The video was powerful sad provocative utterly digital-era and it was news. Was it journalism?

Gawker's John Cook turned the  question around in a post called "Does Journalism Still Exist?": 
The recording and uploading of Neda's death (she's become known by her first name) was an act of heroism, and the video became an iconic testament to the brutality of the Iranian regime that killed her. But it was literally the product of someone standing there with a cell phone. It is distinguished from, say, everything else on YouTube not by the thought, or planning, or talent that went into producing it but by the significance of the event that it chronicles. And though we don't know who made it, it's safe to assume that it was a bystander—not someone who inserted themselves into the protest with the intention of telling the world about what they saw, but someone who happened to be there and had the presence of mind to pull out his or her phone.

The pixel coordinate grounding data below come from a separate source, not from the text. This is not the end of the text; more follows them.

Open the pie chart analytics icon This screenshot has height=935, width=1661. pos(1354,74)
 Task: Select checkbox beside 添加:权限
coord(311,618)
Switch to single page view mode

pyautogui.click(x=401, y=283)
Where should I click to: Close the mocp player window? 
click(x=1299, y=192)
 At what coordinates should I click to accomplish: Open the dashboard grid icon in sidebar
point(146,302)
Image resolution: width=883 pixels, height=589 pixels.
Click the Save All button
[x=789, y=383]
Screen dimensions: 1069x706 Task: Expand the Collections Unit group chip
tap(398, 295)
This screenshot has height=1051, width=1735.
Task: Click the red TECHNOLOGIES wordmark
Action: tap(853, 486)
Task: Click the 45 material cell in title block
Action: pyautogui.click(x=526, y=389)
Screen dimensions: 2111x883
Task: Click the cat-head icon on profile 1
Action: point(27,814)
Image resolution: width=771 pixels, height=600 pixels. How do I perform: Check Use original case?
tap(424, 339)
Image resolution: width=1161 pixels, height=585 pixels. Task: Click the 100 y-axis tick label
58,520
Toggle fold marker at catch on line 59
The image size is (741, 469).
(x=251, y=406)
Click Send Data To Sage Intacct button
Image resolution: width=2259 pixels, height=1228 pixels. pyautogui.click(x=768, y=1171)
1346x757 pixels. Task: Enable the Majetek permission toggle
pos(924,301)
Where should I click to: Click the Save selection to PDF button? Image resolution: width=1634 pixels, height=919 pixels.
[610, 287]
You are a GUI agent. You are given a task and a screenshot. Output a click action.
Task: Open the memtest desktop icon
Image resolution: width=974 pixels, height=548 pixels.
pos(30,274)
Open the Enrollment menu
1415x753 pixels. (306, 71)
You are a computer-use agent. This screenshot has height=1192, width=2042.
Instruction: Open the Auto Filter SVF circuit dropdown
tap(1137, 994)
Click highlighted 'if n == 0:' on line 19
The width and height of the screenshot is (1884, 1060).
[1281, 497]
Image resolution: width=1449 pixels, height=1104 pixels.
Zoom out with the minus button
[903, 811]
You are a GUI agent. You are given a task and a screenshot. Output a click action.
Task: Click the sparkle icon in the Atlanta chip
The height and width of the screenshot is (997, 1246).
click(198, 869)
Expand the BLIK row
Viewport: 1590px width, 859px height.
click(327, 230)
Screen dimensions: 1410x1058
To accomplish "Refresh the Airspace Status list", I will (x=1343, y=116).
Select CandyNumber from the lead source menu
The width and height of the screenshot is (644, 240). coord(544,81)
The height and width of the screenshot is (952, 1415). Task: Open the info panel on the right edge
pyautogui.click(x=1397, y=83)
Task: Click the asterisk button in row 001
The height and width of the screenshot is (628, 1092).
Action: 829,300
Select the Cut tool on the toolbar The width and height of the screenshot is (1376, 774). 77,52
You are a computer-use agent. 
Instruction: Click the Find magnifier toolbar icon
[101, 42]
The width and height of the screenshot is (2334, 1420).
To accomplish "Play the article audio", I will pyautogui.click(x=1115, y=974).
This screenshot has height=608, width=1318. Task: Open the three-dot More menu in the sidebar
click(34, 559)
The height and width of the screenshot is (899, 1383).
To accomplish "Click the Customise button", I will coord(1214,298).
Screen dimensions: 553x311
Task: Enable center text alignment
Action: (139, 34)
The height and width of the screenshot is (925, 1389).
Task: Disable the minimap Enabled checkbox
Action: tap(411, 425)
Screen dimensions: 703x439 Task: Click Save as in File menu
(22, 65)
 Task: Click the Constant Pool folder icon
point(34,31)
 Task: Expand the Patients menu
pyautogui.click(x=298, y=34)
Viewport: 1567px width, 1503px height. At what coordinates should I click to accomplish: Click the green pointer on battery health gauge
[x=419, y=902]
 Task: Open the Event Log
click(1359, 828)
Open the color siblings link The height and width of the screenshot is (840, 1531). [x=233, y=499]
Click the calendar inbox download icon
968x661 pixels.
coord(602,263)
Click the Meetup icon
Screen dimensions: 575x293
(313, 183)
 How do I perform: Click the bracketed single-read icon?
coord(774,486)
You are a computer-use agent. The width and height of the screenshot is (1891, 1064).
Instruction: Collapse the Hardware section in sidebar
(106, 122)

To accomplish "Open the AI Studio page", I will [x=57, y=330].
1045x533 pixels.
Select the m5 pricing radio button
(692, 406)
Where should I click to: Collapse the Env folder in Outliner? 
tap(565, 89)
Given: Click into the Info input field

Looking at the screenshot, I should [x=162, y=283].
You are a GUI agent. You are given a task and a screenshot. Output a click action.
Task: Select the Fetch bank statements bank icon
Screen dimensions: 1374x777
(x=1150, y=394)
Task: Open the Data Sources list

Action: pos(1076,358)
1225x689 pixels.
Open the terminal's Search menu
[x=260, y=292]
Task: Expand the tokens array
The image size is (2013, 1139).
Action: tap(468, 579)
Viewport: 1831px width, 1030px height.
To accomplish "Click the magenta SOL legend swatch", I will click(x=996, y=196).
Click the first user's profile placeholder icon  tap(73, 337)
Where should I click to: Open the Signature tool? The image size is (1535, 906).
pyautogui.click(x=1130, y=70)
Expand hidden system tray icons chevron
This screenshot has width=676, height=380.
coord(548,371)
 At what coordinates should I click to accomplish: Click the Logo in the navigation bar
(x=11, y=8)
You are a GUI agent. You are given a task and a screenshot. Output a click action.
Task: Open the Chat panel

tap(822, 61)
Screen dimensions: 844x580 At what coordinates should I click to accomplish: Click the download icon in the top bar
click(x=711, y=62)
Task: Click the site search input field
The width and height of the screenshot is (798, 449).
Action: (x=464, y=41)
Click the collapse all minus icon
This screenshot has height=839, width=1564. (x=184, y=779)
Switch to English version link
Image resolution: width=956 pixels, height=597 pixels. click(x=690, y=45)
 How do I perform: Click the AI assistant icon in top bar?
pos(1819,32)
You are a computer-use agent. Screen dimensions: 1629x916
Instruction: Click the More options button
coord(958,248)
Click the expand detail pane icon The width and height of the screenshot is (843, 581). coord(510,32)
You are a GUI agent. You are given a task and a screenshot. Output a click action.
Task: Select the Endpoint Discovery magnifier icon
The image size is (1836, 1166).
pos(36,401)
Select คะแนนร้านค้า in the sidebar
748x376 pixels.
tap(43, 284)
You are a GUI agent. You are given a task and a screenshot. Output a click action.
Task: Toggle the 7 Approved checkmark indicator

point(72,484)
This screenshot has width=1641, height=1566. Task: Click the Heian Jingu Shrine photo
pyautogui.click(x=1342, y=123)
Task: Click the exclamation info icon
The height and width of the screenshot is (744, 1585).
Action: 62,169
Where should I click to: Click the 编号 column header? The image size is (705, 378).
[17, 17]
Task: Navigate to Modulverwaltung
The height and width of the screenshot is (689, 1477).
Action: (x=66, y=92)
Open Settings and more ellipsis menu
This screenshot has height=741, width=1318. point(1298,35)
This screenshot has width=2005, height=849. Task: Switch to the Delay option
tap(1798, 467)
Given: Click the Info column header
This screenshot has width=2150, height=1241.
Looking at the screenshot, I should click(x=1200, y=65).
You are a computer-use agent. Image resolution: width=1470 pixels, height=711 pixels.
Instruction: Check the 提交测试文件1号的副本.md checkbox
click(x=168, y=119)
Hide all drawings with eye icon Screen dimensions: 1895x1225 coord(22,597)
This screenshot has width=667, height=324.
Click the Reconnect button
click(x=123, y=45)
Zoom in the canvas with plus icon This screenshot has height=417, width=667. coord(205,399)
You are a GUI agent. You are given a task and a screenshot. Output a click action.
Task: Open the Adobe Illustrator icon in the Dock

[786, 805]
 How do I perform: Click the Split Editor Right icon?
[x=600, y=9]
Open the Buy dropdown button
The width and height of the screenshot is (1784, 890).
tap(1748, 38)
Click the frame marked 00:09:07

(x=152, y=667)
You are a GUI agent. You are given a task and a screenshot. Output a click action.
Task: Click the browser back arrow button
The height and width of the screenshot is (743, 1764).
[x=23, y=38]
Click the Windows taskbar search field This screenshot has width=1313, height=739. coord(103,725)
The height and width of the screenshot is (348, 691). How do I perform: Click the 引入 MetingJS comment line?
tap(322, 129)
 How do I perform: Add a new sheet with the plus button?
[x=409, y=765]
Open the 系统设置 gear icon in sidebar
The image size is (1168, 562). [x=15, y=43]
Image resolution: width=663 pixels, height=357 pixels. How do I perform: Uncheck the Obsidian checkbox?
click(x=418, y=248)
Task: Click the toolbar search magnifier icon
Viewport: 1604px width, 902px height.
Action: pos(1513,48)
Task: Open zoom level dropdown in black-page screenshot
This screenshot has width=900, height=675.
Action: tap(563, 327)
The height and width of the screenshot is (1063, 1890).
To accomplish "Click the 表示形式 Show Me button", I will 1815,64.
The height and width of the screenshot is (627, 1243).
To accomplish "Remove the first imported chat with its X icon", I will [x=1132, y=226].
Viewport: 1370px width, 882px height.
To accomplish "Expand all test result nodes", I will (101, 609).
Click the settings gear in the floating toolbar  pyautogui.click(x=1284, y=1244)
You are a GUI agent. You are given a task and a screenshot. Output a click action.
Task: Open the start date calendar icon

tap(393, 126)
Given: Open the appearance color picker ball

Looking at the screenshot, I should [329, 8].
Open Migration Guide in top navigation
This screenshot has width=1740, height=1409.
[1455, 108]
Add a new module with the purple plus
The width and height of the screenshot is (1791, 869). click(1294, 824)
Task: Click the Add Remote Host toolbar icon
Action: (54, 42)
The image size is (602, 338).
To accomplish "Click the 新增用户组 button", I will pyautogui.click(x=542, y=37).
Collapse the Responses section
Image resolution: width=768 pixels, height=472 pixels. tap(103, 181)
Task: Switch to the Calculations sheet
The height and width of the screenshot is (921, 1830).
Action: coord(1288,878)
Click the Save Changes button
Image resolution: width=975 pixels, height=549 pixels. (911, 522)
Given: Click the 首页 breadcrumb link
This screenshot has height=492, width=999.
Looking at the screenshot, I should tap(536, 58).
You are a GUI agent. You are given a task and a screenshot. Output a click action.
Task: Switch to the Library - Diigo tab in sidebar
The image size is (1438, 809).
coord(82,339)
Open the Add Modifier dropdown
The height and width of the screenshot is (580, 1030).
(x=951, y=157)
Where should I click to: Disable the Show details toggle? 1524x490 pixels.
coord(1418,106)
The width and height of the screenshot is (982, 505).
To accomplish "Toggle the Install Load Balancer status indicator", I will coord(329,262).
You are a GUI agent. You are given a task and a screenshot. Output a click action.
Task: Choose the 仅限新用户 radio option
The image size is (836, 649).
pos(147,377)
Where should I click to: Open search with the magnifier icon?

The question of whether or not the video qualifies as "journalism" doesn't really matter—it exists, it's a document. Someone made it and now everyone can see it. Maybe it's journalism, maybe it's "citizen journalism," maybe it's just a video. But when you start handing out awards that were created to "honor special achievement in journalism" with an emphasis on "investigative and enterprise work that is original, requires digging and resourcefulness and brings results" to works that consist of finding yourself next to a horrible thing and pulling your camera phone out of your pocket—well, what's the point of calling anything journalism anymore?


There isn't one! But that's claim that you expect to hear from folks who celebrate the deprofessionalization of the news media and increased unmediated access to mass communications technology. When it comes from the proprietors of a 61-year-old award that's long served as part of an institutional infrastructure that vests control of the news environment to a cloistered caste of pedigreed journalists, it's kind of confusing. Self-undermining, even.
Newspaper business models continue to struggle. Blogs have evolved and are evolving. Fox News is the most popular outlet in the United States. Do journalists know any better than journalism consumers how to define journalism today? Do they know how to make journalism? Do web surfers know how to read it?  Technology has changed journalism by changing news producers and distributors and consumers. News producers and distributors and consumers are changing journalism technology.

What are you getting yourselves into?